Someone who’s had some weird romance arcs in his time is Junior, Dick Tracy’s son in the comic strip Dick Tracy. Long ago he was married to Moon Maid, daughter of the Governor of the Moon, and he had a half-Lunarian daughter with her, but then she got blown up by a car bomb meant for him. Later he married Sparkle Plenty, daughter of comical rustics B.O. and Gertie Plenty; that relationship was briefly thrown into turmoil when Moon Maid seemed to reappear, but then it turned out some gangster had modified his hapless girlfriend with Lunarian DNA, and the poor woman eventually changed her name to “Mysta Chimera” and accommodated herself to her new life as a hideous genetic abomination and platonic pal to Junior and his family. However … is there a new contender for his love? How else do you explain that he’s chosen a tastefully glamorous photo of Rikki Mortis, the goth lover of notorious corpse-criminal Abner Kadaver, as his desktop wallpaper? More on this Tracy family romantic drama as it (probably fails to) develop!

Hi and Lois, 8/26/24

One thing I love about legacy comics is how they freeze certain stereotyped images and settings in amber, even when the journeyman artists and writers tasked with churning out the comics are young enough that they themselves only remember them from older comics. One example is the idea, omnipresent in the comics, that upscale fine dining restaurants feature plush decor and white tablecloths; in fact, that hasn’t been true for newer restaurants since the ’90s, and even the old timers have mostly transitioned to the new aesthetics, which are all about high ceilings and hard, industrial-style surfaces. A 2018 Atlantic article that I think about all the time chronicles this transition and points out that the result is a much louder dining experience, which restaurants like because it’s less conducive to sitting around pleasantly chatting and thus increases customer turnover and restaurant profits.
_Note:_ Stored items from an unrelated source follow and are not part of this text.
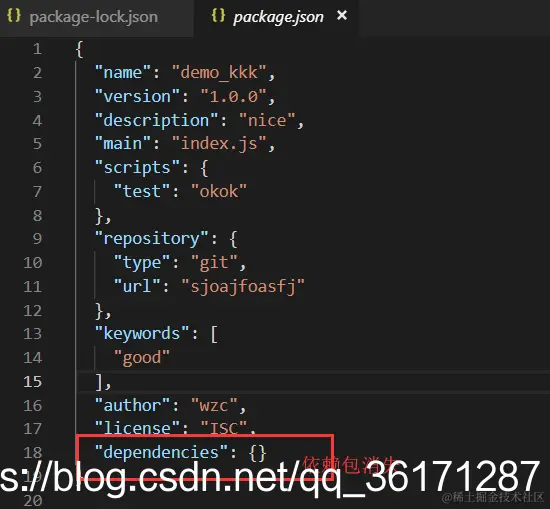Click line number 10 in the gutter
Image resolution: width=550 pixels, height=509 pixels.
pyautogui.click(x=33, y=263)
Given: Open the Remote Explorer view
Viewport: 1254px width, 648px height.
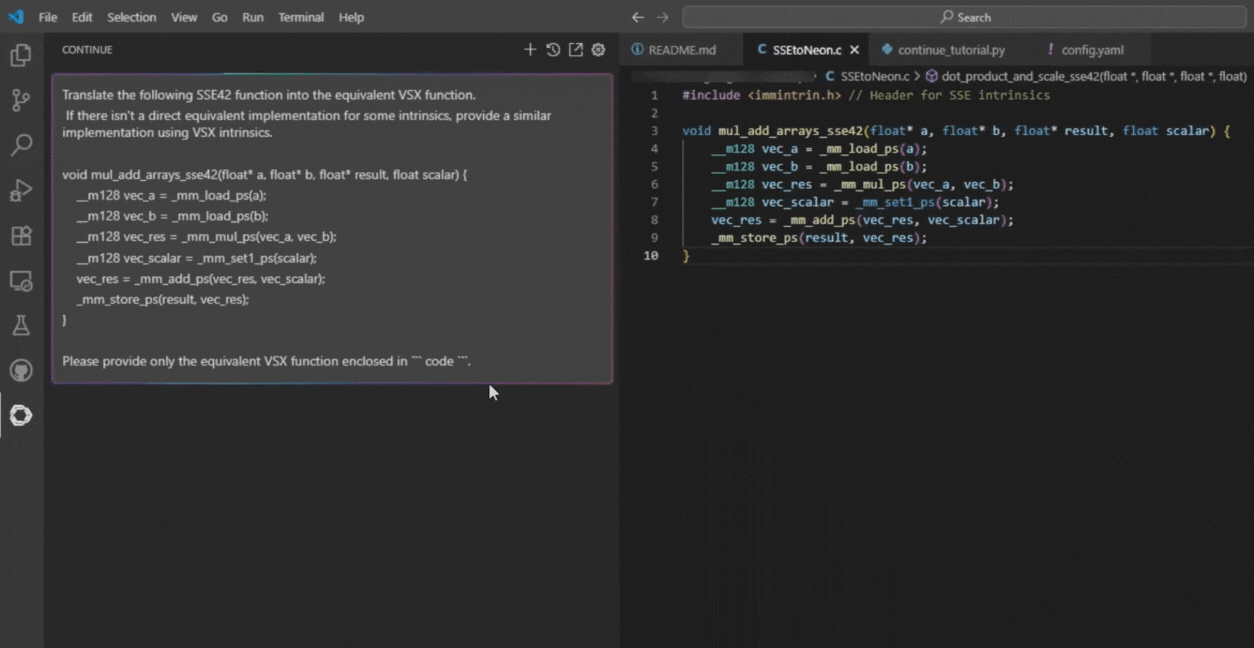Looking at the screenshot, I should [x=21, y=281].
Anyway, I was reminded of this today because another aspect of modern restaurant design is that it features large, open, continuous spaces instead of the warren of rooms you might have found in a traditional eatery, so there’s no longer any place to stash the Flagston family where the other, more desirable patrons can’t see or hear them.

Mary Worth, 8/26/24

I dunno, Ed, this seems like a great way to show up at your wedding and discover that the theme is “WHY WON’T MY NEW HUSBAND PAY ATTENTION TO ME????”